Acho que se os líderes desse mundo ― e não somente aqueles que ocupam cargo de liderança ― tivessem coragem verdadeira, agissem com o coração, eu tenho certeza de que a gente estaria num mundo muito melhor. E como eu sou uma otimista, pretendo espalhar cada vez mais essa grande missão. 

Como vocês estão lidando com o avanço da inteligência artificial e das novas tecnologias? 

Quando falamos em inteligência artificial, e voltando até para a questão da regulação, tem um livro muito interessante do nosso presidente, Brad Smith, junto com a Carol Ann Browne, que já tem a versão em português, que se chama Armas e Ferramentas. A tecnologia, e de modo geral temos falado muito mais da inteligência artificial hoje, e tantas outras tecnologias que estão vindo a partir daí, pode ser usada de duas formas: para o bem ou para o mal.

Falo em usar a tecnologia de uma maneira responsável, ética e respeitando a diversidade, sem vieses, endereçando as questões mais desafiadoras da humanidade: usar como uma grande ferramenta, habilitadora da economia de um país, como solução de problemas, sejam eles climáticos, sejam eles na área de saúde. Enfim, tem diversos exemplos. 

Mas, sem dúvida, a tecnologia pode ser usada, inclusive a inteligência artificial, para questões antiéticas, como, por exemplo,  em lugares onde não há democracia, você pode usar a tecnologia como um meio de controle. 

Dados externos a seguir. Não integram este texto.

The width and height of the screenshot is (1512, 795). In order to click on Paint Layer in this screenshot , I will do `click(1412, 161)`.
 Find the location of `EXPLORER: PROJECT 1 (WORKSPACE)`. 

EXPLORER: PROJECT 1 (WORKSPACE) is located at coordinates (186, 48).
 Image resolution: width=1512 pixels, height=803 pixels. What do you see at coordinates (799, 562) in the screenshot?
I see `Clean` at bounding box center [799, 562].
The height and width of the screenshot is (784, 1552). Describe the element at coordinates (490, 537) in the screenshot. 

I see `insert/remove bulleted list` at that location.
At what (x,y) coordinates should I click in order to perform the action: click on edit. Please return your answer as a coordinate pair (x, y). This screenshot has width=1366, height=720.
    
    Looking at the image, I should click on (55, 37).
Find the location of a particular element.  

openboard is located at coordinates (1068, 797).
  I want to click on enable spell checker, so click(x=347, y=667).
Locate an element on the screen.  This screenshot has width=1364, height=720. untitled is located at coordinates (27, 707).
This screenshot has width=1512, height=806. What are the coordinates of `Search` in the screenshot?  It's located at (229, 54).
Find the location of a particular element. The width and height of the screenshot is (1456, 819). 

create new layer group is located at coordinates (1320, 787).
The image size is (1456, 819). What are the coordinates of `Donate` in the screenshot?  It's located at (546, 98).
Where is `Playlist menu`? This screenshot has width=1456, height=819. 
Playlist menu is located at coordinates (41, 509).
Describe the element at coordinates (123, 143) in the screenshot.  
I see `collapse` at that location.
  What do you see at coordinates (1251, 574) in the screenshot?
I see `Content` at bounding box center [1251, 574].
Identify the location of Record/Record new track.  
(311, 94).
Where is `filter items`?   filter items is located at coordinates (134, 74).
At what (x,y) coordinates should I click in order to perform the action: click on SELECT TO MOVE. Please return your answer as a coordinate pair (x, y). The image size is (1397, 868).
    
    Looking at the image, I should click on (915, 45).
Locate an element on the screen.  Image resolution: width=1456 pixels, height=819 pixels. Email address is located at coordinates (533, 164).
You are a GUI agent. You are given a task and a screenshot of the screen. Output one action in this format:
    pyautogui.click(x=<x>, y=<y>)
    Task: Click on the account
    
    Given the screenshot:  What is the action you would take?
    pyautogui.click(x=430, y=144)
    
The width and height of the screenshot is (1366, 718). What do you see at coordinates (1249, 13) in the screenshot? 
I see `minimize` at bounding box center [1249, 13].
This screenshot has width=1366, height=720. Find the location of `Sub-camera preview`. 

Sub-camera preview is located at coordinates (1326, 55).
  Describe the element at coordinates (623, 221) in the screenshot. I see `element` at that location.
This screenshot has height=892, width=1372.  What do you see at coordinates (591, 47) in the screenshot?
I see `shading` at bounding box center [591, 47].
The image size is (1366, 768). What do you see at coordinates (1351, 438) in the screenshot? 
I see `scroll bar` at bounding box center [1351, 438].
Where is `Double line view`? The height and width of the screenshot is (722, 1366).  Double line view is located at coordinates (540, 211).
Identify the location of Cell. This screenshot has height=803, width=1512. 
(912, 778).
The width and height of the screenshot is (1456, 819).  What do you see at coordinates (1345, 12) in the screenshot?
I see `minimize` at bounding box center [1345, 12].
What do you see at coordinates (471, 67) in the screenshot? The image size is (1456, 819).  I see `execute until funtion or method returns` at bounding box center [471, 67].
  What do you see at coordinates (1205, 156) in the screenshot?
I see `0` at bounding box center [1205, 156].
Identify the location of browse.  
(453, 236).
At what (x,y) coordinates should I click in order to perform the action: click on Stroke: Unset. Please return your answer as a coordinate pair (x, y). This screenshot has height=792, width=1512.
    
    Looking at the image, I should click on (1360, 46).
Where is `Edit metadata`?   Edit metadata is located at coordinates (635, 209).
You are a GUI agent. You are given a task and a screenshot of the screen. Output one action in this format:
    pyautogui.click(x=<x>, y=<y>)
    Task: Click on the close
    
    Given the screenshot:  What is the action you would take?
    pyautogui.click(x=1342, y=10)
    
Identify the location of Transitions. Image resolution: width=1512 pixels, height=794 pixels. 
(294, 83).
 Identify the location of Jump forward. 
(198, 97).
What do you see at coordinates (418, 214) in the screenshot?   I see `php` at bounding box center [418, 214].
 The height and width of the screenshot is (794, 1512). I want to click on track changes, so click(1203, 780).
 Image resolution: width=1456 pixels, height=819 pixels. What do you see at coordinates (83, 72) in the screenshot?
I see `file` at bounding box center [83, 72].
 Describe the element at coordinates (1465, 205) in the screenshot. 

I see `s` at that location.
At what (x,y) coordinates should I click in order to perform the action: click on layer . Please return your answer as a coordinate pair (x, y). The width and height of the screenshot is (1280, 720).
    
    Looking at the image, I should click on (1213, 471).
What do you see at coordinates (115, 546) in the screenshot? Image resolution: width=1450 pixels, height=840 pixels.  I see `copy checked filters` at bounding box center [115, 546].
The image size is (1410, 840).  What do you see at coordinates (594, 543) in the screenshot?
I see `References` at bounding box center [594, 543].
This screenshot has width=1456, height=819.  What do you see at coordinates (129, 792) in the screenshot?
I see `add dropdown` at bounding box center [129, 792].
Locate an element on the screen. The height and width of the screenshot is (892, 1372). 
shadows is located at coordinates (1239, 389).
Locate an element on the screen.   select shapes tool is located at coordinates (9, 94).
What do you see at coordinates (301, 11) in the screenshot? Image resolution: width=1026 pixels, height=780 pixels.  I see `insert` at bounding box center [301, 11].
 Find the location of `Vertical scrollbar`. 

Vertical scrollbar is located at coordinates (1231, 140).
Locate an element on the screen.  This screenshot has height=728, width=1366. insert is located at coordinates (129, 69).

Temos que ter cuidado com algumas tecnologias, sem dúvida, por isso essa questão da regulação é importante, dando os princípios e as orientações. Então acho que o Brasil está nessa linha de olhar para a inteligência artificial e regular essa área de inteligência artificial de uma maneira principiológica positiva, esperando extrair dessa tecnologia o melhor que ela tem a oferecer. 

Mas, sem dúvida, precisamos ter esse olhar atento, esse cuidado de atuar. E aí eu acho que as empresas de tecnologia têm esse papel também de ter essa responsabilidade, de cuidar do desenvolvimento das suas soluções, de cuidar da evolução, do desenvolvimento dessa tecnologia, respeitando todos esses princípios éticos, respeitando a regulação, para que a gente garanta cada vez mais que haverá um mundo em que isso seja usado muito mais como ferramenta do que como arma.